「部下を放置する上司」にあたった人の悲劇

「仕事は盗むもの」は確かに正論ですが…

A美さんは絶望しました。が、転職してせっかく給料がアップしたばかり。すぐに会社を辞めたくはありませんでした。そこで、A美さんは全力を出すことにしました。

A美さんは社内で人脈を増やし、自分の能力で何ができるかを考えたのです。A美さんは同僚の仕事を見て覚え、業務の改善点を提案し、上司に自分がどんな仕事がやりたいかを積極的に伝えていきました。

そして、上司に少しでも気に入ってもらえるよう彼と同僚たちとで、毎週ゴルフにも行きました。むしろ仕事とゴルフしかしてなくない? みたいな生活になりました。

その結果、A美さんはこの部署が何をしているかだんだんと理解できるようになってきました。積極的に上司に何をやりたいか伝えてきたかいもあり、希望どおりの仕事もふられるようになり、そして1年後……

A美さんは、めちゃくちゃ忙しくなりました。

ありがたいようなありがたくないような……。

プレーヤーおじさんは、仕事は盗んで覚えろ、自分で作れという職人気質なビジネスパーソンでもあります。そのため、部下を育成するということにはあまり興味がありません。
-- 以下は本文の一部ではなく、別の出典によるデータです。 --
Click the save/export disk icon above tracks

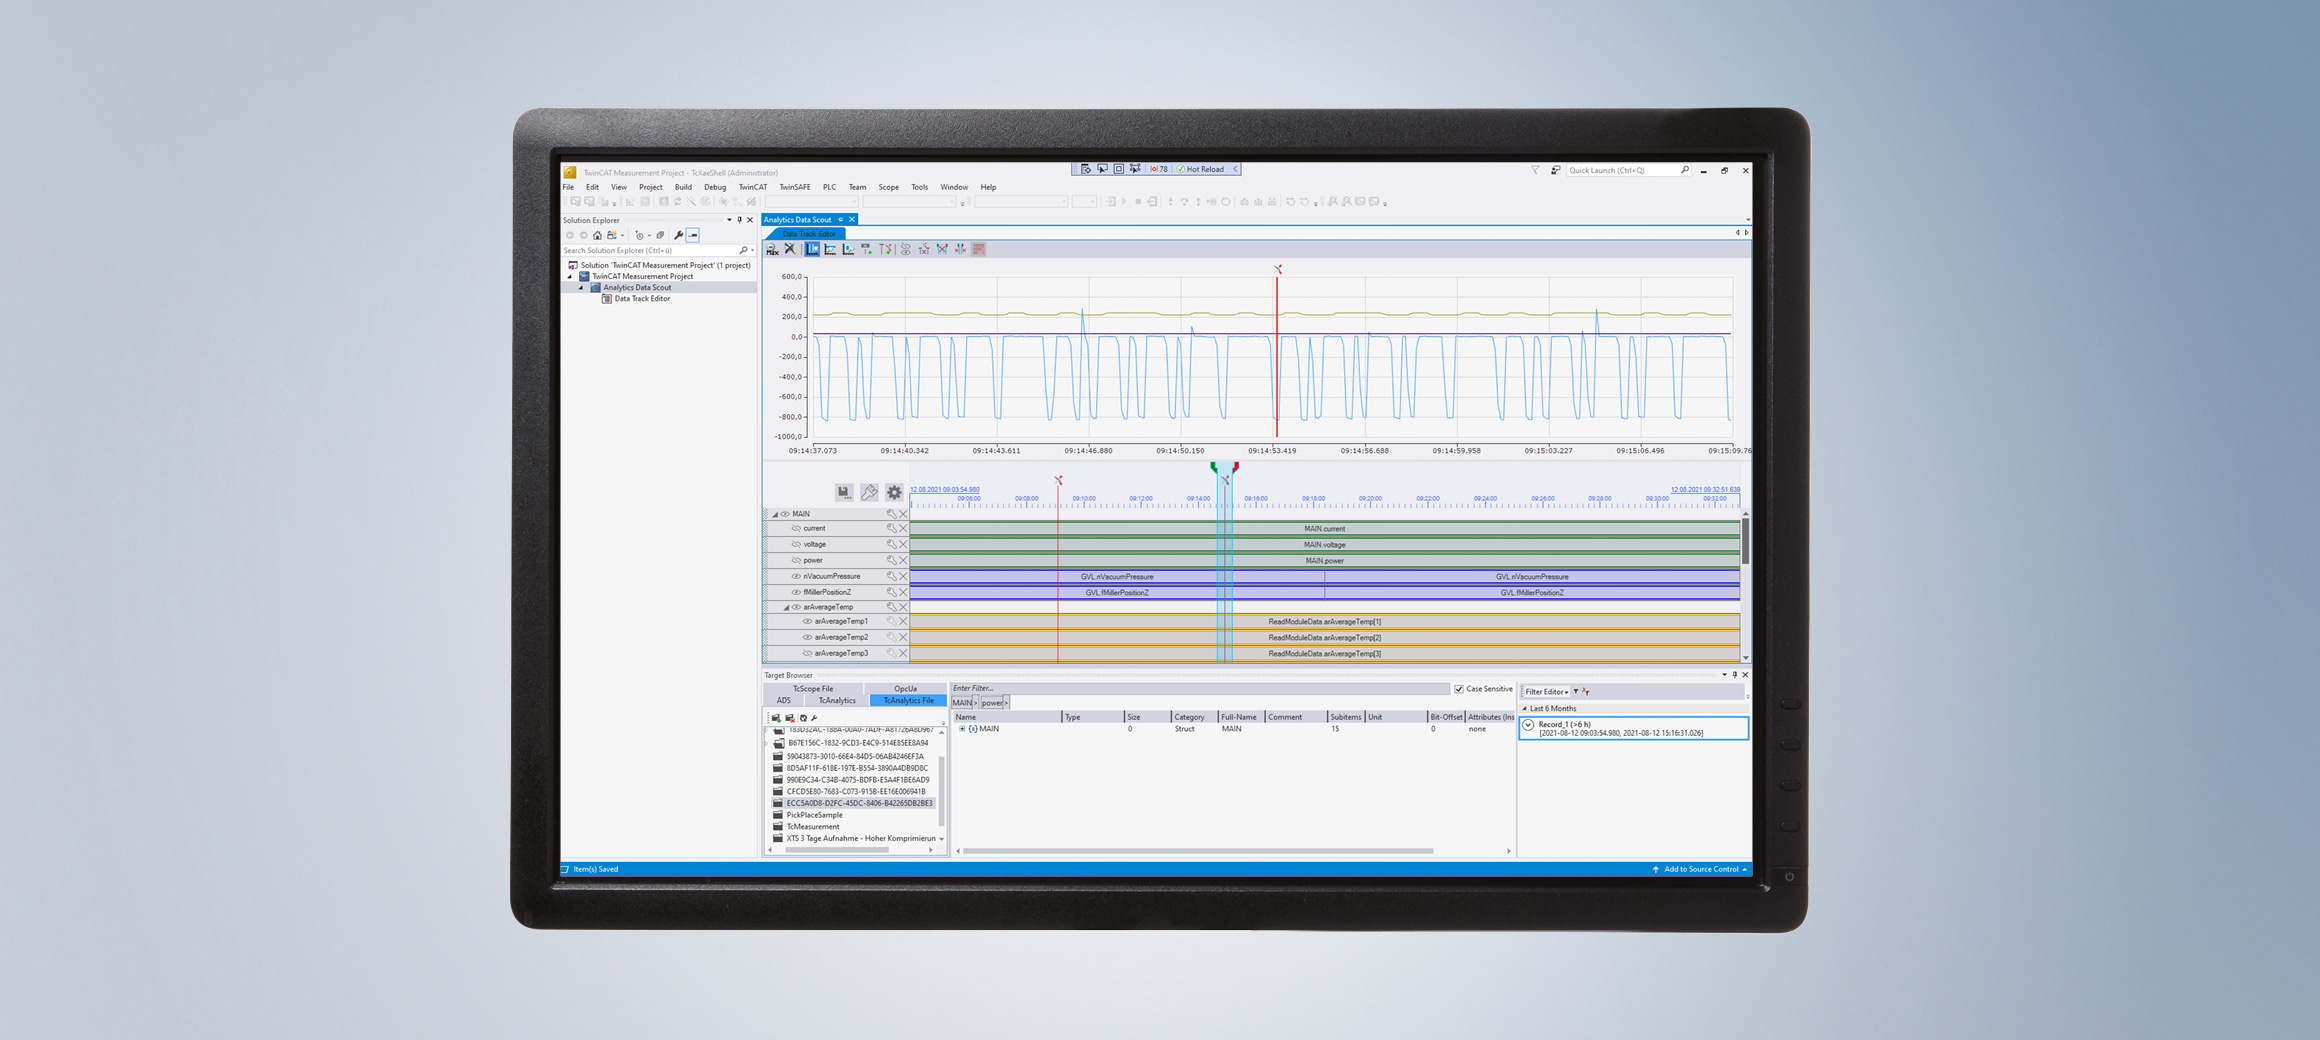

1から10まで教えて! といった受け身の態度では、この上司の下ではまったく自分の能力を伸ばすことができないのです。

彼らから学ぶことはたくさんある

しかしながら、このプレーヤーおじさんは優れたプレーヤーでもあります。彼らから学ぶことはたくさんあるのです。

ある一定の年齢になれば、誰かから教えてもらえるということもほとんどなくなっていきます。プレーヤーおじさんにあたってしまったそのときこそが、独り立ちのチャンスなのです。

その後のA美さんは、新しく入った後輩には懇切丁寧に仕事を教えているそうです。が、「それではいかん!」と上司に注意されているそうで……。どちらがいいかは考えものですね。